[Dataset excerpt]
....
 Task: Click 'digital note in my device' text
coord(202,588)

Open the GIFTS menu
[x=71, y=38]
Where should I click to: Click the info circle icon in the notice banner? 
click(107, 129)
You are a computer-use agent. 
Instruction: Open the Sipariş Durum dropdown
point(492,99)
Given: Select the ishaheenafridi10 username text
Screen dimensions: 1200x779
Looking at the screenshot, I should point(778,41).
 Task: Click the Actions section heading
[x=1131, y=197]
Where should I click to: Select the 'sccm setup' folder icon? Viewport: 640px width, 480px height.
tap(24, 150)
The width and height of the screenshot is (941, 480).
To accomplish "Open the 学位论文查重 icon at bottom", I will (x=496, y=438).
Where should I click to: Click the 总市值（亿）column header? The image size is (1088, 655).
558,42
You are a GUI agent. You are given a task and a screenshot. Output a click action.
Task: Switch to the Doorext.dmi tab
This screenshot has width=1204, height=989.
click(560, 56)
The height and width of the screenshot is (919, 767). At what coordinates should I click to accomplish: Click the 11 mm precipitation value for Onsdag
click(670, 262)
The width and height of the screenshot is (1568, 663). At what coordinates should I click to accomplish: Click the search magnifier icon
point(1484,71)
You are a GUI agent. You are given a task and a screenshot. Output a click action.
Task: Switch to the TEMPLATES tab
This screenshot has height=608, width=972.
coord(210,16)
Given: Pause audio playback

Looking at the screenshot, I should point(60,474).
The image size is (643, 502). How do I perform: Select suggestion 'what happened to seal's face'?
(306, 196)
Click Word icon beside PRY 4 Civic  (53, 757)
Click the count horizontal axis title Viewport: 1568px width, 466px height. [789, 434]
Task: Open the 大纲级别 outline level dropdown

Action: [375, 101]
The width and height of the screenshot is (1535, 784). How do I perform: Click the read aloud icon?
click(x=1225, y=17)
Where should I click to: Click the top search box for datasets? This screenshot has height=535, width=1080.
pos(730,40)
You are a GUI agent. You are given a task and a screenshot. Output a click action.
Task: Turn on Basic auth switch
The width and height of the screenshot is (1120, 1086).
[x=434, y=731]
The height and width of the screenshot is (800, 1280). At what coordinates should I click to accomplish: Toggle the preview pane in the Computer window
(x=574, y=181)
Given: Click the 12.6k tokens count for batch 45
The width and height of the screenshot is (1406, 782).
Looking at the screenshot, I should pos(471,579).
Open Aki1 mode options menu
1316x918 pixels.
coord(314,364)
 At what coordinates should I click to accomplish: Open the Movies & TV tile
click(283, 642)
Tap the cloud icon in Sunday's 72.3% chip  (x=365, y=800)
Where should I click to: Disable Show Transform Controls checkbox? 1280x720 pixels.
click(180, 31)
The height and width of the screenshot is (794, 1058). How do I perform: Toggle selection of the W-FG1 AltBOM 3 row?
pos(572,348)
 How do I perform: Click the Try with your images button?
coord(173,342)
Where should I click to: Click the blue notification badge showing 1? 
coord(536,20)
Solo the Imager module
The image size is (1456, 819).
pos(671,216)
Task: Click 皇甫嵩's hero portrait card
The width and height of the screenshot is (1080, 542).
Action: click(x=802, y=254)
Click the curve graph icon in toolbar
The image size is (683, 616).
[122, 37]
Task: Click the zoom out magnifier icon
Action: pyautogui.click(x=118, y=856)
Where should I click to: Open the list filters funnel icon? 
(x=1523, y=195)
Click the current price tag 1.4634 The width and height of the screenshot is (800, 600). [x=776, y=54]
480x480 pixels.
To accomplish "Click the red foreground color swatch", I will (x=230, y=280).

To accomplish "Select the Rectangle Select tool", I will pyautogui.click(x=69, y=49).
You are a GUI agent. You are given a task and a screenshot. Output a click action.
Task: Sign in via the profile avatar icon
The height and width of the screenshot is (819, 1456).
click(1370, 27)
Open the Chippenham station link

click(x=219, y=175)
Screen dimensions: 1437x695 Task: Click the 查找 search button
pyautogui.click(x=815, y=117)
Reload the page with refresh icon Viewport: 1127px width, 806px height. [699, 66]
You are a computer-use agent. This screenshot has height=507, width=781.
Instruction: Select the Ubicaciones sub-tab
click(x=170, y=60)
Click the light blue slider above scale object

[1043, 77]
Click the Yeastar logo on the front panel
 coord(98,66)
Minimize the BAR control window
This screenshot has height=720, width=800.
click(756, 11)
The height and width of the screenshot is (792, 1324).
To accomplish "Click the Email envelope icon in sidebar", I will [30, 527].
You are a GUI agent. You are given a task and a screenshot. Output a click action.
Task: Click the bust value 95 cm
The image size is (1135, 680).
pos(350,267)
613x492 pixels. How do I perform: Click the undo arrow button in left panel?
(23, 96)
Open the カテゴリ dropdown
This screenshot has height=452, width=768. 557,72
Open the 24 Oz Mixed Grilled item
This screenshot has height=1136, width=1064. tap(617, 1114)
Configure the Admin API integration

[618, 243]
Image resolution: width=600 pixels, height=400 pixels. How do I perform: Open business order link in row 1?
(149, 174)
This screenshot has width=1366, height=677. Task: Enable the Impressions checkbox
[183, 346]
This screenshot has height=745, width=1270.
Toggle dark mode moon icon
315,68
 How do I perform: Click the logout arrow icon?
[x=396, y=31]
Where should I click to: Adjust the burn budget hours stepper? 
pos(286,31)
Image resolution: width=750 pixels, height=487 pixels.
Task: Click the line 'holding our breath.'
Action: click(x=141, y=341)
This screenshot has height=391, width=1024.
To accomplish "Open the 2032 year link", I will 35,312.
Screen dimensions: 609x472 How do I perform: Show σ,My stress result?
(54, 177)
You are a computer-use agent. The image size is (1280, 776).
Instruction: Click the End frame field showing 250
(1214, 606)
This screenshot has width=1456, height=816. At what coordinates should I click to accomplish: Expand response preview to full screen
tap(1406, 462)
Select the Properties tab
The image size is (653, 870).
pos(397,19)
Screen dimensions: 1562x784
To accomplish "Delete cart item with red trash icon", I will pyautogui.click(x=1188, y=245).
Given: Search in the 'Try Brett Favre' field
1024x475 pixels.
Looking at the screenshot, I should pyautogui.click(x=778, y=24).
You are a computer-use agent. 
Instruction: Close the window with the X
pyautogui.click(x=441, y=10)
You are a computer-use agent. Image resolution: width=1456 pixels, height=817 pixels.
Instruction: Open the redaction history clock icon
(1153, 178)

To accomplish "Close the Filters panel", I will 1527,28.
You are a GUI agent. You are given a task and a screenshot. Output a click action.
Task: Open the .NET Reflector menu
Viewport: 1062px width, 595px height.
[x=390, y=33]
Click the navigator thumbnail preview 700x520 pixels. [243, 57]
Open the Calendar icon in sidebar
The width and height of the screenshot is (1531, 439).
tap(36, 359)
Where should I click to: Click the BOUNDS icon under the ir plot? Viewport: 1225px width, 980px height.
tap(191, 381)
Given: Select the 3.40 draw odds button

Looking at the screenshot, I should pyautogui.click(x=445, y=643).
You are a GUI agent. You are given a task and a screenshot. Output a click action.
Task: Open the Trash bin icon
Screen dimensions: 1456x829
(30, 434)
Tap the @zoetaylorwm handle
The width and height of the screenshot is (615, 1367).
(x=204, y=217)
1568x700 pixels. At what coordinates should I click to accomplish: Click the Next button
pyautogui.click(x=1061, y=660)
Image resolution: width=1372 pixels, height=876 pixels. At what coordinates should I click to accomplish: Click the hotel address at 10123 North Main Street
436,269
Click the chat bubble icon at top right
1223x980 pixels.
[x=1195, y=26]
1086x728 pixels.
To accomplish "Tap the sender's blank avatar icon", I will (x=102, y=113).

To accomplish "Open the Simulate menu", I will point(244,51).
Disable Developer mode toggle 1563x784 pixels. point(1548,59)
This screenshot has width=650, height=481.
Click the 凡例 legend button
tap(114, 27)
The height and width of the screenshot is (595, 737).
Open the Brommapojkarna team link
....
[Written request]:
Copy out every one of the records above word for word, in the same order.

[Response to this task]:
 Task: Click 'digital note in my device' text
coord(202,588)

Open the GIFTS menu
[x=71, y=38]
Where should I click to: Click the info circle icon in the notice banner? 
click(107, 129)
You are a computer-use agent. 
Instruction: Open the Sipariş Durum dropdown
point(492,99)
Given: Select the ishaheenafridi10 username text
Screen dimensions: 1200x779
Looking at the screenshot, I should point(778,41).
 Task: Click the Actions section heading
[x=1131, y=197]
Where should I click to: Select the 'sccm setup' folder icon? Viewport: 640px width, 480px height.
tap(24, 150)
The width and height of the screenshot is (941, 480).
To accomplish "Open the 学位论文查重 icon at bottom", I will (x=496, y=438).
Where should I click to: Click the 总市值（亿）column header? The image size is (1088, 655).
558,42
You are a GUI agent. You are given a task and a screenshot. Output a click action.
Task: Switch to the Doorext.dmi tab
This screenshot has width=1204, height=989.
click(560, 56)
The height and width of the screenshot is (919, 767). At what coordinates should I click to accomplish: Click the 11 mm precipitation value for Onsdag
click(670, 262)
The width and height of the screenshot is (1568, 663). At what coordinates should I click to accomplish: Click the search magnifier icon
point(1484,71)
You are a GUI agent. You are given a task and a screenshot. Output a click action.
Task: Switch to the TEMPLATES tab
This screenshot has height=608, width=972.
coord(210,16)
Given: Pause audio playback

Looking at the screenshot, I should point(60,474).
The image size is (643, 502). How do I perform: Select suggestion 'what happened to seal's face'?
(306, 196)
Click Word icon beside PRY 4 Civic  (53, 757)
Click the count horizontal axis title Viewport: 1568px width, 466px height. [789, 434]
Task: Open the 大纲级别 outline level dropdown

Action: [375, 101]
The width and height of the screenshot is (1535, 784). How do I perform: Click the read aloud icon?
click(x=1225, y=17)
Where should I click to: Click the top search box for datasets? This screenshot has height=535, width=1080.
pos(730,40)
You are a GUI agent. You are given a task and a screenshot. Output a click action.
Task: Turn on Basic auth switch
The width and height of the screenshot is (1120, 1086).
[x=434, y=731]
The height and width of the screenshot is (800, 1280). At what coordinates should I click to accomplish: Toggle the preview pane in the Computer window
(x=574, y=181)
Given: Click the 12.6k tokens count for batch 45
The width and height of the screenshot is (1406, 782).
Looking at the screenshot, I should pos(471,579).
Open Aki1 mode options menu
1316x918 pixels.
coord(314,364)
 At what coordinates should I click to accomplish: Open the Movies & TV tile
click(283, 642)
Tap the cloud icon in Sunday's 72.3% chip  (x=365, y=800)
Where should I click to: Disable Show Transform Controls checkbox? 1280x720 pixels.
click(180, 31)
The height and width of the screenshot is (794, 1058). How do I perform: Toggle selection of the W-FG1 AltBOM 3 row?
pos(572,348)
 How do I perform: Click the Try with your images button?
coord(173,342)
Where should I click to: Click the blue notification badge showing 1? 
coord(536,20)
Solo the Imager module
The image size is (1456, 819).
pos(671,216)
Task: Click 皇甫嵩's hero portrait card
The width and height of the screenshot is (1080, 542).
Action: click(x=802, y=254)
Click the curve graph icon in toolbar
The image size is (683, 616).
[122, 37]
Task: Click the zoom out magnifier icon
Action: pyautogui.click(x=118, y=856)
Where should I click to: Open the list filters funnel icon? 
(x=1523, y=195)
Click the current price tag 1.4634 The width and height of the screenshot is (800, 600). [x=776, y=54]
480x480 pixels.
To accomplish "Click the red foreground color swatch", I will (x=230, y=280).

To accomplish "Select the Rectangle Select tool", I will pyautogui.click(x=69, y=49).
You are a GUI agent. You are given a task and a screenshot. Output a click action.
Task: Sign in via the profile avatar icon
The height and width of the screenshot is (819, 1456).
click(1370, 27)
Open the Chippenham station link

click(x=219, y=175)
Screen dimensions: 1437x695 Task: Click the 查找 search button
pyautogui.click(x=815, y=117)
Reload the page with refresh icon Viewport: 1127px width, 806px height. [699, 66]
You are a computer-use agent. This screenshot has height=507, width=781.
Instruction: Select the Ubicaciones sub-tab
click(x=170, y=60)
Click the light blue slider above scale object

[1043, 77]
Click the Yeastar logo on the front panel
 coord(98,66)
Minimize the BAR control window
This screenshot has height=720, width=800.
click(756, 11)
The height and width of the screenshot is (792, 1324).
To accomplish "Click the Email envelope icon in sidebar", I will [30, 527].
You are a GUI agent. You are given a task and a screenshot. Output a click action.
Task: Click the bust value 95 cm
The image size is (1135, 680).
pos(350,267)
613x492 pixels. How do I perform: Click the undo arrow button in left panel?
(23, 96)
Open the カテゴリ dropdown
This screenshot has height=452, width=768. 557,72
Open the 24 Oz Mixed Grilled item
This screenshot has height=1136, width=1064. tap(617, 1114)
Configure the Admin API integration

[618, 243]
Image resolution: width=600 pixels, height=400 pixels. How do I perform: Open business order link in row 1?
(149, 174)
This screenshot has width=1366, height=677. Task: Enable the Impressions checkbox
[183, 346]
This screenshot has height=745, width=1270.
Toggle dark mode moon icon
315,68
 How do I perform: Click the logout arrow icon?
[x=396, y=31]
Where should I click to: Adjust the burn budget hours stepper? 
pos(286,31)
Image resolution: width=750 pixels, height=487 pixels.
Task: Click the line 'holding our breath.'
Action: click(x=141, y=341)
This screenshot has height=391, width=1024.
To accomplish "Open the 2032 year link", I will 35,312.
Screen dimensions: 609x472 How do I perform: Show σ,My stress result?
(54, 177)
You are a computer-use agent. The image size is (1280, 776).
Instruction: Click the End frame field showing 250
(1214, 606)
This screenshot has width=1456, height=816. At what coordinates should I click to accomplish: Expand response preview to full screen
tap(1406, 462)
Select the Properties tab
The image size is (653, 870).
pos(397,19)
Screen dimensions: 1562x784
To accomplish "Delete cart item with red trash icon", I will pyautogui.click(x=1188, y=245).
Given: Search in the 'Try Brett Favre' field
1024x475 pixels.
Looking at the screenshot, I should pyautogui.click(x=778, y=24).
You are a computer-use agent. 
Instruction: Close the window with the X
pyautogui.click(x=441, y=10)
You are a computer-use agent. Image resolution: width=1456 pixels, height=817 pixels.
Instruction: Open the redaction history clock icon
(1153, 178)

To accomplish "Close the Filters panel", I will 1527,28.
You are a GUI agent. You are given a task and a screenshot. Output a click action.
Task: Open the .NET Reflector menu
Viewport: 1062px width, 595px height.
[x=390, y=33]
Click the navigator thumbnail preview 700x520 pixels. [243, 57]
Open the Calendar icon in sidebar
The width and height of the screenshot is (1531, 439).
tap(36, 359)
Where should I click to: Click the BOUNDS icon under the ir plot? Viewport: 1225px width, 980px height.
tap(191, 381)
Given: Select the 3.40 draw odds button

Looking at the screenshot, I should pyautogui.click(x=445, y=643).
You are a GUI agent. You are given a task and a screenshot. Output a click action.
Task: Open the Trash bin icon
Screen dimensions: 1456x829
(30, 434)
Tap the @zoetaylorwm handle
The width and height of the screenshot is (615, 1367).
(x=204, y=217)
1568x700 pixels. At what coordinates should I click to accomplish: Click the Next button
pyautogui.click(x=1061, y=660)
Image resolution: width=1372 pixels, height=876 pixels. At what coordinates should I click to accomplish: Click the hotel address at 10123 North Main Street
436,269
Click the chat bubble icon at top right
1223x980 pixels.
[x=1195, y=26]
1086x728 pixels.
To accomplish "Tap the sender's blank avatar icon", I will (x=102, y=113).

To accomplish "Open the Simulate menu", I will point(244,51).
Disable Developer mode toggle 1563x784 pixels. point(1548,59)
This screenshot has width=650, height=481.
Click the 凡例 legend button
tap(114, 27)
The height and width of the screenshot is (595, 737).
Open the Brommapojkarna team link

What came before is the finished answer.